Douzième maison
La douzième maison, moksha, signifie libération. Elle fait référence à la fin de notre voyage. C’est la maison de la perte, du laisser aller et de l’illumination. La douzième maison peut signifier la perte de notre corps physique à la mort. On l’associe aussi à la perte sur le plan monétaire comme moyen d’évasion à l’inévitabilité de la mort par la recherche des plaisirs et des folles dépenses. De plus, la douzième maison touche la perte émotionnelle que nous pouvons éprouver au fil de la vie, qu’il s’agisse d’un héritage des vies passées ou d’un événement traumatique dans l’enfance.
La douzième maison est celle des associations internationales. On peut sentir la perte de sa propre identité culturelle à mesure qu’on s’expose aux différentes façons de penser des étrangers que l’on côtoie.
L’abandon du corps physique à la mort nous confronte à la réalité de l’âme. La mort est simplement le passage d’une réalité à l’autre si on reconnaît, durant sa vie, être une âme incarnée dans un corps physique. Si, en revanche, nous ne sommes pas conscients de la nature de notre âme, nous aurons du mal à laisser aller la vie, et l’imminence de la mort nous rendra en furieux, amer et terrifié.
La perte de nos biens matériels, comme l’argent, peut être positive ou négative. On peut voir le manque d’argent comme un moyen de simplifier sa vie pour pouvoir se concentrer sur l’esprit; cet état est une libération pour nous. Par contre, on peut avoir perdu son argent dans la quête des plaisirs afin d’oublier le caractère inévitable de la mort.

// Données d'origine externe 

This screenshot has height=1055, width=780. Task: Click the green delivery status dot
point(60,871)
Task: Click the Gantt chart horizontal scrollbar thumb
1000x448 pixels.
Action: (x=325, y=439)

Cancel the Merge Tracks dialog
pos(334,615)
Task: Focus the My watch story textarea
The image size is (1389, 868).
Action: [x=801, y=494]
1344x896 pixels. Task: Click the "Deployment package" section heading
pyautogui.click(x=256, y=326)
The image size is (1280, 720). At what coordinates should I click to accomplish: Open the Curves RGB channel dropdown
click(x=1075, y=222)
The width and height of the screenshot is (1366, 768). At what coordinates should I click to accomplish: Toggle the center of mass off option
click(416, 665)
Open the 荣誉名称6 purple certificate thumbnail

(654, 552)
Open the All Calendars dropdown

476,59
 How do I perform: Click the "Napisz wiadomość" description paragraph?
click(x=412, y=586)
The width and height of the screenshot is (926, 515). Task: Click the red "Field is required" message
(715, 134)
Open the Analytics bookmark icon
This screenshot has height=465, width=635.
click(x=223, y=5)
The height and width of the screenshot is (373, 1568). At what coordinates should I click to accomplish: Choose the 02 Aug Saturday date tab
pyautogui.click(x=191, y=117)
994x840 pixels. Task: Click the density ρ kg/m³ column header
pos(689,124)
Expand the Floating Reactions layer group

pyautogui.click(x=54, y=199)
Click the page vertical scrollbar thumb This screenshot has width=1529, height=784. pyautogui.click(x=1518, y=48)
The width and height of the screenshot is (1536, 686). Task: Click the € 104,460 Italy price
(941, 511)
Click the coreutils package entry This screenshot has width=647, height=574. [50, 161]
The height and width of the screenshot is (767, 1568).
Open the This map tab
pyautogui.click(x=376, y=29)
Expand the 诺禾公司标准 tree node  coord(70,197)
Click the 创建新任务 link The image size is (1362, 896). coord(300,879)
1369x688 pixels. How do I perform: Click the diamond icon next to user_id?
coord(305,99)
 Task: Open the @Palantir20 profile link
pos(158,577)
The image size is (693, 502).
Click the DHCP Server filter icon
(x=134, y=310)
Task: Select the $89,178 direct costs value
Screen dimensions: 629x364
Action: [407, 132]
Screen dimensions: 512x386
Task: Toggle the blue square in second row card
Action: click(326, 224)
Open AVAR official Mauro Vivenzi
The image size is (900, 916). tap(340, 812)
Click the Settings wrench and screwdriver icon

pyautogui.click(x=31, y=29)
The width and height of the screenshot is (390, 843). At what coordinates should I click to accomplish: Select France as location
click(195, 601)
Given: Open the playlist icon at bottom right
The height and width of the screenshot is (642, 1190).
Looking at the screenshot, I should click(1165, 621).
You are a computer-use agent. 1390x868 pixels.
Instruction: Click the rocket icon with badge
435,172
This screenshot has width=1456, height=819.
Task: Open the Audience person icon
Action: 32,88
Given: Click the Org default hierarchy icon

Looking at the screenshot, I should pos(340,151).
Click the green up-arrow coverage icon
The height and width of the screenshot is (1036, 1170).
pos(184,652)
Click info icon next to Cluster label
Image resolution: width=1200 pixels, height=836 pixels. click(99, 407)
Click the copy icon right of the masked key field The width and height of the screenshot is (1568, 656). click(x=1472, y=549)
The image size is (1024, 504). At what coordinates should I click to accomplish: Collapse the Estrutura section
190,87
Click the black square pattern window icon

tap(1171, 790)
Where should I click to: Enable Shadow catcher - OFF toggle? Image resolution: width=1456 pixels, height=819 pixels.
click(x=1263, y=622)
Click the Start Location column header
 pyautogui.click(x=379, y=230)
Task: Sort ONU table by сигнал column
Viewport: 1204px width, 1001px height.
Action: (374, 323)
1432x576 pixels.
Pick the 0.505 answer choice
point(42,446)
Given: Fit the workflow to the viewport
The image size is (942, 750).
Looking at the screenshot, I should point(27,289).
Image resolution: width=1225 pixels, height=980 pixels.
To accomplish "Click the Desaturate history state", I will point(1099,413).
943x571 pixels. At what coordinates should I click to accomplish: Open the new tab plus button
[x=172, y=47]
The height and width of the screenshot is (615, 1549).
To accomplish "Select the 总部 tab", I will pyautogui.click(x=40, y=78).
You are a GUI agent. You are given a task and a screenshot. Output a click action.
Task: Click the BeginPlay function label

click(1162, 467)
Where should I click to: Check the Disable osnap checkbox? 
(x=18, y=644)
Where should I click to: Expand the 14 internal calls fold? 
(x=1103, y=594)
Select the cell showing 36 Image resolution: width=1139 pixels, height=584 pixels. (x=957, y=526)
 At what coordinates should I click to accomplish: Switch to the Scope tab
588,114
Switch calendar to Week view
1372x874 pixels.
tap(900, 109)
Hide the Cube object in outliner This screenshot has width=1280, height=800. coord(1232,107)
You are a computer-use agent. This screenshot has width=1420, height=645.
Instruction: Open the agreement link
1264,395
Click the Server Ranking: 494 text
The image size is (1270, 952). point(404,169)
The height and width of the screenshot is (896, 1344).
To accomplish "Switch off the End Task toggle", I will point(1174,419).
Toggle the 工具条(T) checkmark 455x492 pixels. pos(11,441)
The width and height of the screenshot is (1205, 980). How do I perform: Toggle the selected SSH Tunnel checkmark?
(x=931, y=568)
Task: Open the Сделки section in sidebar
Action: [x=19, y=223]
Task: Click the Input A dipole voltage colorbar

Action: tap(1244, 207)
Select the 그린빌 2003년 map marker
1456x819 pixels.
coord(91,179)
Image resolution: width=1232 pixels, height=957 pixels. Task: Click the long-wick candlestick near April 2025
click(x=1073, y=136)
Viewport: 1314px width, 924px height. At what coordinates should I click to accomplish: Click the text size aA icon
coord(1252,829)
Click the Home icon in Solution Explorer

Pareillement, on peut voir les associations internationales comme étant positives ou négatives. Par exemple, notre famille peut immigrer dans un pays étranger pendant notre enfance. Dans ce cas, nous pouvons ressentir la perte de notre culture héréditaire et nous sentir forcés, pour survivre, d’accepter la culture de notre nouvelle patrie. Cette situation pourrait même créer une crise d’identité au sein de la famille. En vieillissant, nous pouvons choisir de voir cette expérience comme étant positive ou négative. Ou bien, notre travail peut requérir que nous voyagions dans d’autres pays. À mesure que nous nous exposons à de nouvelles façons de penser, nous pouvons apprécier l’enrichissement de notre expérience culturelle ou ressentir du mécontentement face à notre culture. Ou encore, nous pouvons être à l’aise dans notre propre culture, mais ressentir un fort désir d’explorer d’autres façons de voir la vie. Dans ce cas, notre expérience sera sans doute positive et nous élargirons notre vision des choses. Même si nous sommes déçus de nos associations internationales, nous rentrons en appréciant davantage notre propre culture.
La douzième maison est aussi celle de Bouddha où, devant notre mortalité, nous éprouvons un état de nirvana dans notre vie. Nous sommes dans un état de béatitude où nous réalisons que notre âme est immortelle.